Entries on target coordinates:
-- begin --
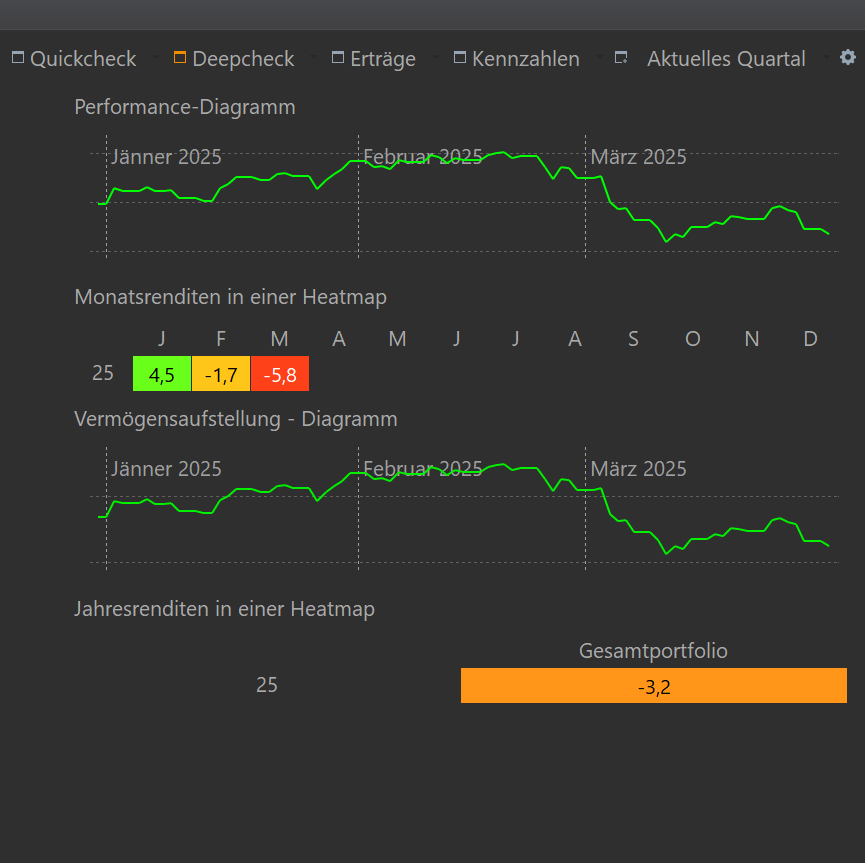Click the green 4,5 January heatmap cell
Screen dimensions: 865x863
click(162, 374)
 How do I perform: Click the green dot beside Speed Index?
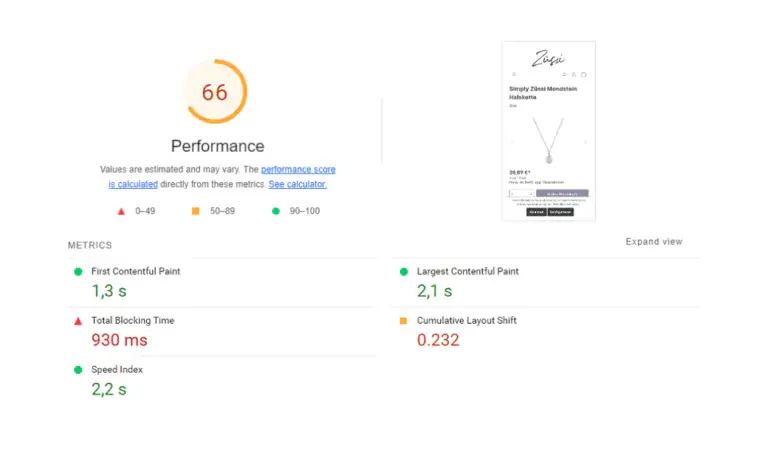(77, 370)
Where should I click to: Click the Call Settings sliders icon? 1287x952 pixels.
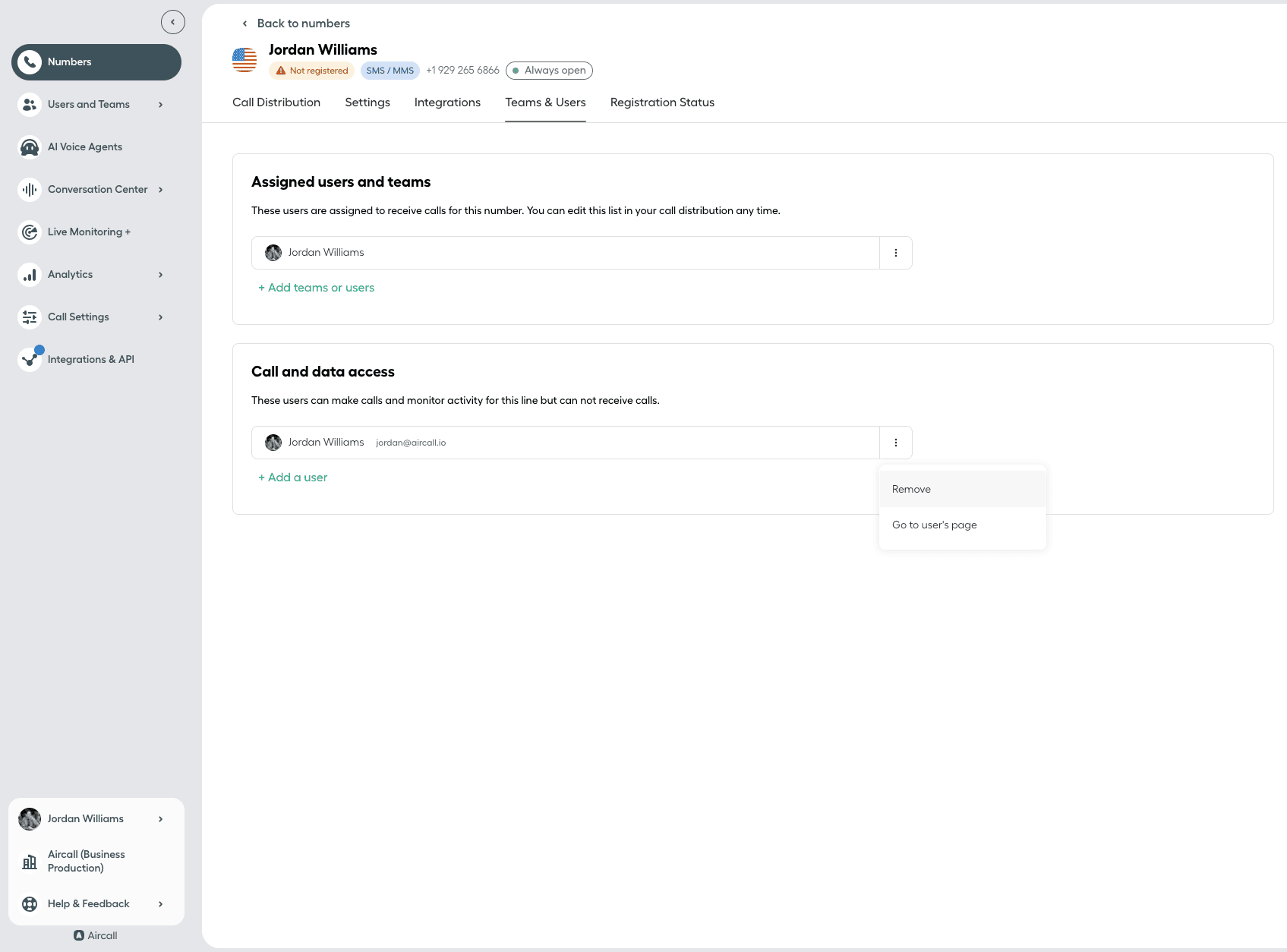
-- end --
--- WORK TO COMPLETE ---
Arrange the portion of the records that begins with the line containing "How do I perform: Click" and continues through the end of the records as a JSON list of strings, one string per line, omitting blank lines. Leave the pictures out of the list.

--- ANSWER FOR THIS EXERCISE ---
[
  " How do I perform: Click the green dot beside Speed Index?",
  "(77, 370)",
  "Where should I click to: Click the Call Settings sliders icon? 1287x952 pixels."
]